SALATIGA — Wali Kota Salatiga, dr. Robby Hernawan, Sp.OG., menekankan pelantikan Direktur (Membawahkan Fungsi) Kepatuhan Perumda BPR Bank Salatiga untuk periode 2025-2030, memiliki makna strategis.
Menurut dia, pelantikan ini turut memperkuat integritas kelembagaan dan kepercayaan publik terhadap BPR Bank Salatiga.
Hal ini disampaikan Robby Hernawan saat melantik Theodore Tejo Herlambang, S.E., M.H., sebagai Direktur yang Membawahkan Fungsi Kepatuhan Perumda BPR Bank Salatiga untuk periode 2025-2030, Selasa 28 Oktober 2025.

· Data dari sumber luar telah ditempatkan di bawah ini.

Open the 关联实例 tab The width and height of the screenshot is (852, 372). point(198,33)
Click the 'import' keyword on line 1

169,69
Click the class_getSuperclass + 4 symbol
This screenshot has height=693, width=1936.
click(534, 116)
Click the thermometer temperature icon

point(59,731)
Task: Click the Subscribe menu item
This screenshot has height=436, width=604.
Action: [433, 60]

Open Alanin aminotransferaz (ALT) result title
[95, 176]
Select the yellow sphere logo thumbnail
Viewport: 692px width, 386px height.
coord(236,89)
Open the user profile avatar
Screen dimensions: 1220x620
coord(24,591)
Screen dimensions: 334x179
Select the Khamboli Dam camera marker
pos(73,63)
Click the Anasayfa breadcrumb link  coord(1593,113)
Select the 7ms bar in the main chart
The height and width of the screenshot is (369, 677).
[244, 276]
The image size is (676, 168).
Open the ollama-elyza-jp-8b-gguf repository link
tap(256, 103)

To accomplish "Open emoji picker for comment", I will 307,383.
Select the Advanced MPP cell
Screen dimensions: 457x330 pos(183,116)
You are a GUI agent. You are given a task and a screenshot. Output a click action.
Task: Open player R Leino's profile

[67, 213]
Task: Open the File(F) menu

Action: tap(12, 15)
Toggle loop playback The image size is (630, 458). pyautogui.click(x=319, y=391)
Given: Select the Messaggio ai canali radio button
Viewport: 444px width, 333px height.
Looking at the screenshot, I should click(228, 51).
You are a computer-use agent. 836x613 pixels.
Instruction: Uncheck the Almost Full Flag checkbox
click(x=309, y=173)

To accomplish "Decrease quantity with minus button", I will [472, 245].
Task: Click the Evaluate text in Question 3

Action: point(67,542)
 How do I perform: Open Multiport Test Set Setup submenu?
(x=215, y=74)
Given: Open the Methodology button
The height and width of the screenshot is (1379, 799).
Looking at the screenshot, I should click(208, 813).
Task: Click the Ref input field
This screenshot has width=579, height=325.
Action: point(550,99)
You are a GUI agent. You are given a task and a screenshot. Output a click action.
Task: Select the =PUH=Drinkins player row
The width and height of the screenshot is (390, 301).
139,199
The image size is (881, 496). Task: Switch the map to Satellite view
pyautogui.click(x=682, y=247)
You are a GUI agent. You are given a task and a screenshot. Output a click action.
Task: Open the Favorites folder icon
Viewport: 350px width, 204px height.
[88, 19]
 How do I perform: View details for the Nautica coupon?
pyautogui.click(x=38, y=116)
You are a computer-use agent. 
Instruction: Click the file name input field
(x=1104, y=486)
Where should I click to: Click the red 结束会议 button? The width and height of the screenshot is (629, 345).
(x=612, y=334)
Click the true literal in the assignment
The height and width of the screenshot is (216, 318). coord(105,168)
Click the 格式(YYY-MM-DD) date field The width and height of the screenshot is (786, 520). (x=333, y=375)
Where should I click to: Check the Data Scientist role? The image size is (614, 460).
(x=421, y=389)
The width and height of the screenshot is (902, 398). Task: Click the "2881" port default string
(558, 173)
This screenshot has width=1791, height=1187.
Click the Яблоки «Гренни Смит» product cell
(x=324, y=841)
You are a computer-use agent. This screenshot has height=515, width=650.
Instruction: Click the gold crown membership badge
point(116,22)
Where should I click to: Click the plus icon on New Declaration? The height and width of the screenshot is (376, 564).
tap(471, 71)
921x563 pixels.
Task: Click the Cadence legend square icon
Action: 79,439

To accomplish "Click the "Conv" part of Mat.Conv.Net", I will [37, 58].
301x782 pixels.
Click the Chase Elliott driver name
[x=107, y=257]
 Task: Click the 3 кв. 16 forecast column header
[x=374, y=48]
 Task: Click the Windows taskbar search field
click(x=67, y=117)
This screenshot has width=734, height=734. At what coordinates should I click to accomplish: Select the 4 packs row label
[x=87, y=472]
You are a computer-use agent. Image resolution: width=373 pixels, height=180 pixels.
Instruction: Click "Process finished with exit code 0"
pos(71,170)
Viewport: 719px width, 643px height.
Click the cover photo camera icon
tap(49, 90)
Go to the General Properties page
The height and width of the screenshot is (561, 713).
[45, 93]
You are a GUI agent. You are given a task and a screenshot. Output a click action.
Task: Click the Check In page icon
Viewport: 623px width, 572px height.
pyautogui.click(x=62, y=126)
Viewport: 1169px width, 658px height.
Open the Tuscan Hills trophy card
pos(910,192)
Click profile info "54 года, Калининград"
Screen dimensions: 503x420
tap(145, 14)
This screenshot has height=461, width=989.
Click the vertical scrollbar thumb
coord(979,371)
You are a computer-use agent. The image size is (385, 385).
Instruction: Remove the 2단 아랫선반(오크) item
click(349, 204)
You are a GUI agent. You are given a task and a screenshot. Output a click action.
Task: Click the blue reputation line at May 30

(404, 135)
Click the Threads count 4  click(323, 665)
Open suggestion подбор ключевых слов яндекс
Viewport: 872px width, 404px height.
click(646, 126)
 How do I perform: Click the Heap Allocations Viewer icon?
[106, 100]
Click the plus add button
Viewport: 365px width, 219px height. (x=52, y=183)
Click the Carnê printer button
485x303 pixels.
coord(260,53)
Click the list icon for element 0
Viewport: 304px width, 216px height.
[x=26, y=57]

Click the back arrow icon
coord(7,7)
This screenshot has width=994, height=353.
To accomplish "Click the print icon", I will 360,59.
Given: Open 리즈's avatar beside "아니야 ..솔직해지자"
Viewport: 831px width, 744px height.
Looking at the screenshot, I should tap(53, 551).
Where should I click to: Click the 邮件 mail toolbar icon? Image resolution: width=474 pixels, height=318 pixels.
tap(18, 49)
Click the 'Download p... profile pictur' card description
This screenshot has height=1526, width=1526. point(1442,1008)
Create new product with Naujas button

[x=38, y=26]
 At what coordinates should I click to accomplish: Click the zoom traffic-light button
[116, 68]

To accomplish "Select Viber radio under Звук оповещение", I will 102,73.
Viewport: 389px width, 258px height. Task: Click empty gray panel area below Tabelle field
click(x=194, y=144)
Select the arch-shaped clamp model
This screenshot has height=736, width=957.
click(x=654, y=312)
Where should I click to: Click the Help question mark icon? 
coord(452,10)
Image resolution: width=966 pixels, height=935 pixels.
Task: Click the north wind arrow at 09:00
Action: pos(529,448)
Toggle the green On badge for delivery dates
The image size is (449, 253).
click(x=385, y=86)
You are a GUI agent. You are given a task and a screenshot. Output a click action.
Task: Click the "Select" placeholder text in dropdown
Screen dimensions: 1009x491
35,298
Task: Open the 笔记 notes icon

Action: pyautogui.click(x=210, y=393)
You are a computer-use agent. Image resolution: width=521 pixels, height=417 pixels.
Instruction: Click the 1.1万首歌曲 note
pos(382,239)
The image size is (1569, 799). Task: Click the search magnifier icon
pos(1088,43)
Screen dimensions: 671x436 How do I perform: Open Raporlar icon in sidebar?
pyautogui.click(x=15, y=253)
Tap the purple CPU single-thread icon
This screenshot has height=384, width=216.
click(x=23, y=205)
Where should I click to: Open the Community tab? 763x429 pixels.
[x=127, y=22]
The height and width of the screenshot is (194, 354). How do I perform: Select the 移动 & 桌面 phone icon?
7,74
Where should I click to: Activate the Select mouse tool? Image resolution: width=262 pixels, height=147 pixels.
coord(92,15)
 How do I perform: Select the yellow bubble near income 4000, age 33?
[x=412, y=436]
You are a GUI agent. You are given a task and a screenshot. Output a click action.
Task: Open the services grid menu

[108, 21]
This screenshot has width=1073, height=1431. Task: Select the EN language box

Pelantikan digelar di Ruang Plumpungan, Gedung Sekda lantai 4, dihadiri pula perwakilan Forkopimda, Asisten Perekonomian dan Pembangunan, Asisten Administrasi Umum, Direksi, dan jajaran pengawas Perumda BPR Bank Salatiga.
Lebih jauh Robby menyampaikan, pelantikan Direktur (Membawahkan Fungsi) Kepatuhan Perumda BPR Bank Salatiga, sebagai satu komitmen Pemerintah Kota Salatiga dalam memastikan tata kelola BPR yang profesional dan patuh.
"Jabatan ini memiliki masa tugas lima tahun, namun amanahnya jauh lebih besar daripada sekadar durasi waktu. Pelantikan ini sebagai satu komitmen Pemerintah Kota Salatiga dalam memastikan tata kelola BPR yang profesional dan patuh," terangnya.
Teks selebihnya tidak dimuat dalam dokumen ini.